Artikel 2 Doelgroep gemeentelijke schuldhulpverlening

  • 1. Inwoners van 18 jaar en ouder van de gemeente Steenwijkerland met een (dreigende problematische) schuldsituatie die zij zonder hulp niet kunnen oplossen.

  • 2. Schuldhulpverlening is niet toegankelijk voor ondernemers met een nog functionerende onderneming en inwoners die met hun bedrijf staan ingeschreven bij de Kamer van Koophandel.

  • 3. In afwijking van het eerste lid kunnen de volgende inwoners uit Steenwijkerland met een (dreigende problematische) schuldsituatie wel in aanmerking komen voor informatie en advies:

    • a.

      inwoners jonger dan 18 jaar

    • b.

      ondernemers met een nog functionerende onderneming en inwoners die met hun bedrijf staan ingeschreven bij de Kamer van Koophandel.

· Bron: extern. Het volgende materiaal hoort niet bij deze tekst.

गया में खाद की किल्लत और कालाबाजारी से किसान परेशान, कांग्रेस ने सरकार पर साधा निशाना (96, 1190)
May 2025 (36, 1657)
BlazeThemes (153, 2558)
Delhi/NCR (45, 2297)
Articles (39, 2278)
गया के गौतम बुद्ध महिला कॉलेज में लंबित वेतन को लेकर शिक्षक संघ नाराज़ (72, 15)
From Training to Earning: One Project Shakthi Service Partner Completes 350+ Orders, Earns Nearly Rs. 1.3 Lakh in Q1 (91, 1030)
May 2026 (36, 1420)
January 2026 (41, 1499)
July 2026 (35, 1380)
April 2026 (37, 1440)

Artikel 3 Melding schuldhulpverlening

  • 1. Verzoekers kunnen zich op de volgende wijzen melden bij het college voor schuldhulpverlening:

    • a.

      via het inloopspreekuur;

    • b.

      telefonisch bij schuldhulpverleners;

    • c.

      per brief; of

    • d.

      per e-mail.

  • 2. Van een melding als bedoeld in het eerste lid is sprake indien verzoeker de volgende gegevens heeft doorgegeven:

    • a.

      NAW-gegevens en BSN van verzoeker;

    • b.

      contactgegevens van verzoeker;

    • c.

      eventuele naam en contactgegevens van gemachtigde van verzoeker;

    • d.

      datum van de aanmelding;

    • e.

      reden van de melding (is er sprake van een bedreigende situatie); en

    • f.

      naam van degene met wie verzoeker gehuwd is.

  • 3. De melding als bedoeld in het eerste lid kan ook via een derde plaatsvinden, indien deze derde daartoe gemachtigd is door verzoeker.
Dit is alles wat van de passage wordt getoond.